5. Before we proceed to deal with that question, it is necessary to note a few relevant statutory provisions holding the field. Section 2(47) of the Act, as it stood at the relevant time, defined 'transfer' as under :

'2. (47) 'Transfer' in relation to a capital asset, includes -

(i) the sale, exchange or relinquishment of the asset; or

(ii) the extinguishment of any rights therein; or

(iii) the compulsory acquisition thereof under any law; or

(iv) in a case where the asset is converted by the owner thereof into, or is treated by him as, stock-in-trade of a business carried on by him, such conversion or treatment; or

(v) any transaction involving the allowing of the possession of any immovable property to be taken or retained in part performance of a contract of the nature referred to in section 53A of the Transfer of Property Act, 1882 (4 of 1882); or

(vi) any transaction (whether by way of becoming a member of, or acquiring shares in, a co-operative society, company or other association of persons or by way of any agreement or any arrangement or in any other manner whatsoever) which has the effect of transferring, or enabling the enjoyment of, any immovable property.'

6. So far as 'capital asset' is concerned, it is defined by section 2(14) of the Act as under :

'2. (14) 'Capital asset' means property of any kind held by an assessee, whether or not connected with his business or profession, but does not include -

(i) any stock-in-trade, consumable stores or raw materials held for the purpose of his business or profession;

(ii) personal effects, that is to say, movable property (including wearing apparel and furniture, but excluding jewellery) held for personal use by the assessee or any member of his family dependent on him.

Explanation. - For the purposes of this sub-clause, 'jewellery' includes -

(a) ornaments made of gold, silver, platinum or any other precious metal or any alloy containing one or more of such precious metals, whether or not containing any precious or semi-precious stone, and whether or not worked or sewn into any wearing apparel;

(b) precious or semi-precious stones, whether or not set in any furniture, utensil or other article or worked or sewn into any wearing apparel;

(iii) agricultural land in India, not being land situate -

(a) in any area which is comprised within the jurisdiction of a municipality (whether known as a municipality, municipal corporation, notified area committee, town area committee, town committee, or by any other name) or a cantonment board and which has a population of not less than ten thousand according to the last preceding census of which the relevant figures have been published before the first day of the previous year; or

(b) in any area within such distance, not being more than eight kilometres, from the local limits of any municipality or cantonment board referred to in item (a), as the Central Government may, having regard to the extent of, and scope for urbanisation of that area and other relevant consideration, specify in this behalf by notification in the Official Gazette;

(iv) 6 1/2 per cent.

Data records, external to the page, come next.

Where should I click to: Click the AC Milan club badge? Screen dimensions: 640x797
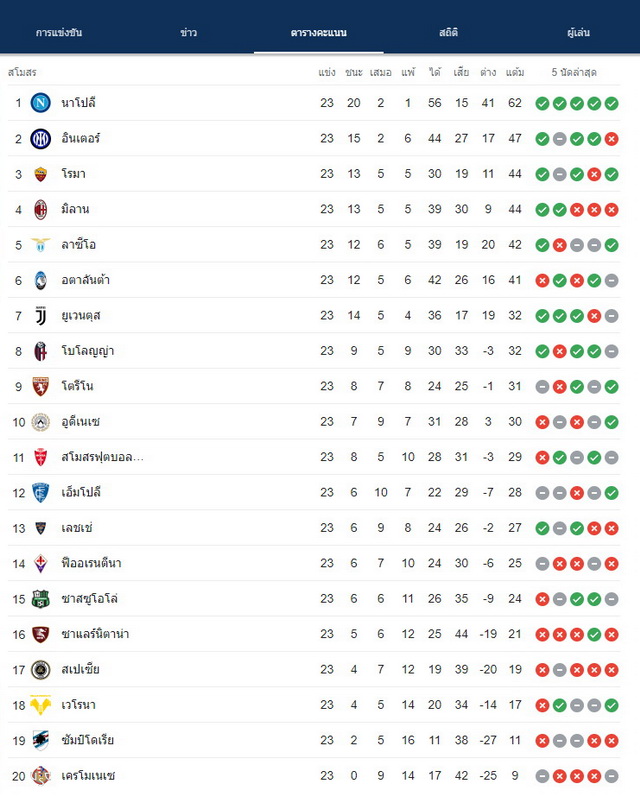pyautogui.click(x=41, y=209)
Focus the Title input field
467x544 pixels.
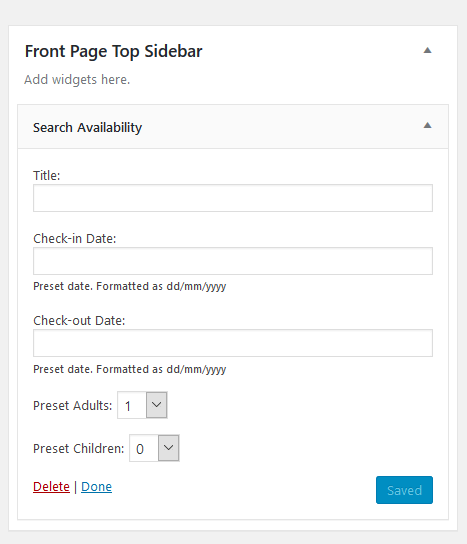click(233, 198)
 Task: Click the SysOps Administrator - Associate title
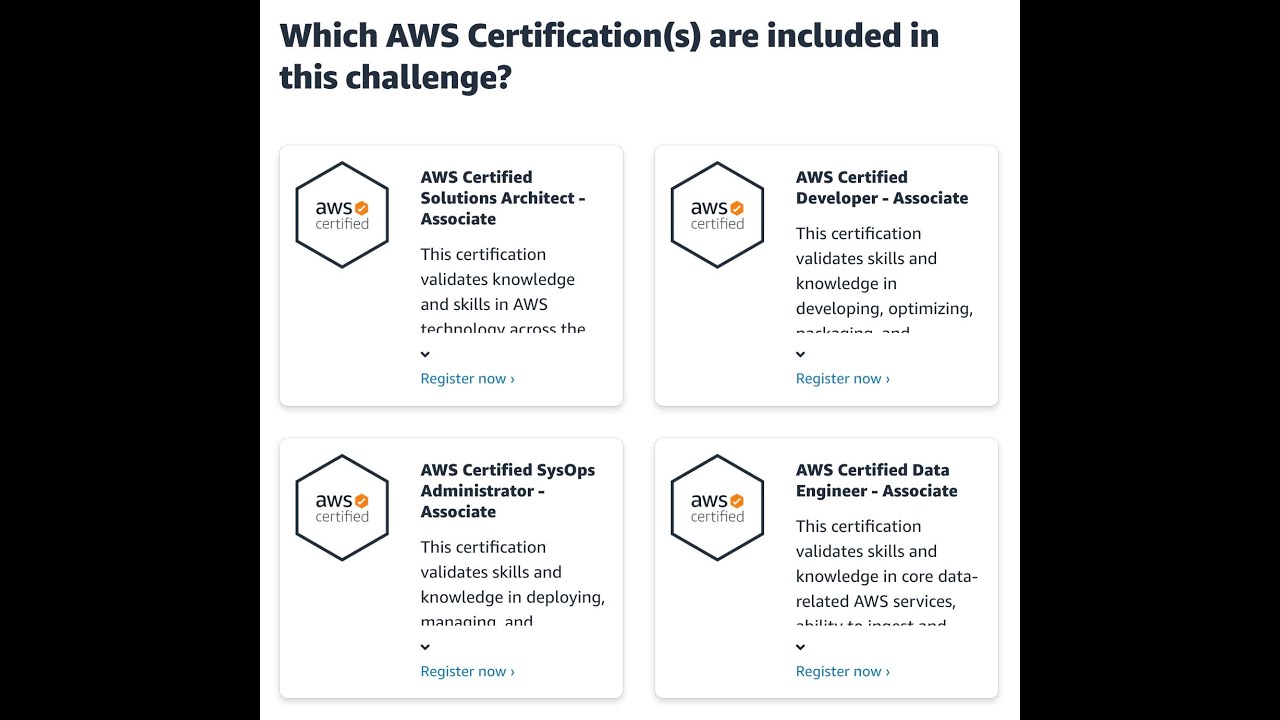point(507,491)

Gold Bonds, 1977 or 7 per cent. Gold Bonds, 1980, or National Defence Gold Bonds, 1980, issued by the Central Government;

(v) Special Bearer Bonds, 1991, issued by the Central Government.'

7. The charging section, so far as capital gains is concerned, is section 45. Relevant part thereof reads as under :

'45. (1) Any profits or gains arising from the transfer of a capital asset effected in the previous year shall, save as otherwise provided in sections 53, 54, 54B, 54D, 54E, 54F, 54G and 54H, be chargeable to income tax under the head 'Capital gains', and shall be deemed to be the income of the previous year in which the transfer took place.'

8. A conjoint reading of the provisions as aforesaid makes it clear that, before the charge on capital gains is attracted, it should be shown that, during the previous year, there has taken place a transfer of the capital assets of the assessee. The Tribunal has thus taken a view interpreting section 2(47) of the Act that, when the assessee converted his capital asset into stock-in-trade by joining the partnership of Messrs. Namrata on June 16, 1975, the assessee could be said to have entered into a transaction of transfer of his capital asset within the meaning of section 2(47). For that view, reliance was placed on the decision of this court as mentioned in paragraph 14 of the judgment of the Tribunal. Mr. Kaji, learned counsel for the applicant assessee, has vehemently contended that now the questions stands fully covered by the decision of the Supreme Court in the case of Kartikeya V. Sarabhai v. CIT : [1985]156ITR509(SC) , where the Supreme Court has taken the view that, when the assessee enters into a transaction by which he brings his capital asset as stock-in-trade of the partnership, even though the transaction is a transfer within the meaning of section 2(47) of the Act, such a transaction gets out of capital gains taxation as neither section 45 nor section 48 of the Act would apply to such transaction. He, therefore, submitted that question No. 2 may be answered in the light of the said decision by holding that though in such a case, there is transfer of a capital asset, under section 2(47), it would not be liable to capital gains tax under section 45 of the Act. It, therefore, becomes necessary to turn to the decision of the Supreme Court in the aforesaid case. In that case, the Supreme Court Bench, speaking through Justice Pathak, partly reversed the decision of the Gujarat High Court in the case of CIT v. Kartikey V. Sarabhai : [1981]131ITR42(Guj) , and held that, where the partner of a firm makes over capital assets which are held by him to a firm as his contribution towards capital, there is a transfer of a capital asset within the terms of section 45 of the Act because an exclusive interest of the partner in personal assets is reduced, on their entry into the firm, into a share interest.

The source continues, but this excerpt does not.